§ What is expected
Beginning at the line that includes "our terms (348, 2464)", print each remaining line of the data word for word. Output nothing else.

§ Data for processing

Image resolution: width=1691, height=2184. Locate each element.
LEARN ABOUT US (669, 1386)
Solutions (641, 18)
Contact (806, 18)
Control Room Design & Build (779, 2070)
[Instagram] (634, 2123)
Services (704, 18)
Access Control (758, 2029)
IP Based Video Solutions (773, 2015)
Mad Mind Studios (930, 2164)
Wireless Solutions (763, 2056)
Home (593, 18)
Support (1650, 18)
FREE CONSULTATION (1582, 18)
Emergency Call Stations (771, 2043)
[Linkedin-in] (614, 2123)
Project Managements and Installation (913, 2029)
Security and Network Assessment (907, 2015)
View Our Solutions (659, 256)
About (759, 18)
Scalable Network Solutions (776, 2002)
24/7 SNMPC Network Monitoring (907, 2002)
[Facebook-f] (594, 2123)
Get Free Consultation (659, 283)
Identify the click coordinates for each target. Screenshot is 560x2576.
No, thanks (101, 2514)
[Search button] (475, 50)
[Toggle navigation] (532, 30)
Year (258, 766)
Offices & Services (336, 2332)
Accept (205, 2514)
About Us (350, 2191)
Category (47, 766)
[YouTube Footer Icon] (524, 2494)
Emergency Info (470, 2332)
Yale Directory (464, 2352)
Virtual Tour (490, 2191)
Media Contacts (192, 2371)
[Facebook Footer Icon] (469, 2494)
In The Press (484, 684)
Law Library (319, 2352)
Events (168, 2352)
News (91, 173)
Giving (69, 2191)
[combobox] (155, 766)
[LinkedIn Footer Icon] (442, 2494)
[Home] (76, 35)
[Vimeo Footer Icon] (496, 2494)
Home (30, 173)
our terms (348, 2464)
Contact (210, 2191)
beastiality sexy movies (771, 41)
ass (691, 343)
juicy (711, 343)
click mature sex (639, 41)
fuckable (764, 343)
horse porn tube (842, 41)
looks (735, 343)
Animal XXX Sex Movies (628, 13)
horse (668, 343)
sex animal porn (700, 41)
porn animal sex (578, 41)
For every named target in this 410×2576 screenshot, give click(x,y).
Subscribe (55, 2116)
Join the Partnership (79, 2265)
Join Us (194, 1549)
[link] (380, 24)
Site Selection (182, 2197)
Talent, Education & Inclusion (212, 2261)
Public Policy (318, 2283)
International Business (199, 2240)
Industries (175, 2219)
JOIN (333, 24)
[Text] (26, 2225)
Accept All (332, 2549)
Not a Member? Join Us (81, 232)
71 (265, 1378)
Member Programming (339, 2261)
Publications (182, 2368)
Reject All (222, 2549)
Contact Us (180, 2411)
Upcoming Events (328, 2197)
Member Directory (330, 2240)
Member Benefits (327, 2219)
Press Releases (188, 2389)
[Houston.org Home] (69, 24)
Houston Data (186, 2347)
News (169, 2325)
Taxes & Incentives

§ Answer for this exercise
our terms (348, 2464)
Contact (210, 2191)
beastiality sexy movies (771, 41)
ass (691, 343)
juicy (711, 343)
click mature sex (639, 41)
fuckable (764, 343)
horse porn tube (842, 41)
looks (735, 343)
Animal XXX Sex Movies (628, 13)
horse (668, 343)
sex animal porn (700, 41)
porn animal sex (578, 41)
For every named target in this 410×2576 screenshot, give click(x,y).
Subscribe (55, 2116)
Join the Partnership (79, 2265)
Join Us (194, 1549)
[link] (380, 24)
Site Selection (182, 2197)
Talent, Education & Inclusion (212, 2261)
Public Policy (318, 2283)
International Business (199, 2240)
Industries (175, 2219)
JOIN (333, 24)
[Text] (26, 2225)
Accept All (332, 2549)
Not a Member? Join Us (81, 232)
71 (265, 1378)
Member Programming (339, 2261)
Publications (182, 2368)
Reject All (222, 2549)
Contact Us (180, 2411)
Upcoming Events (328, 2197)
Member Directory (330, 2240)
Member Benefits (327, 2219)
Press Releases (188, 2389)
[Houston.org Home] (69, 24)
Houston Data (186, 2347)
News (169, 2325)
Taxes & Incentives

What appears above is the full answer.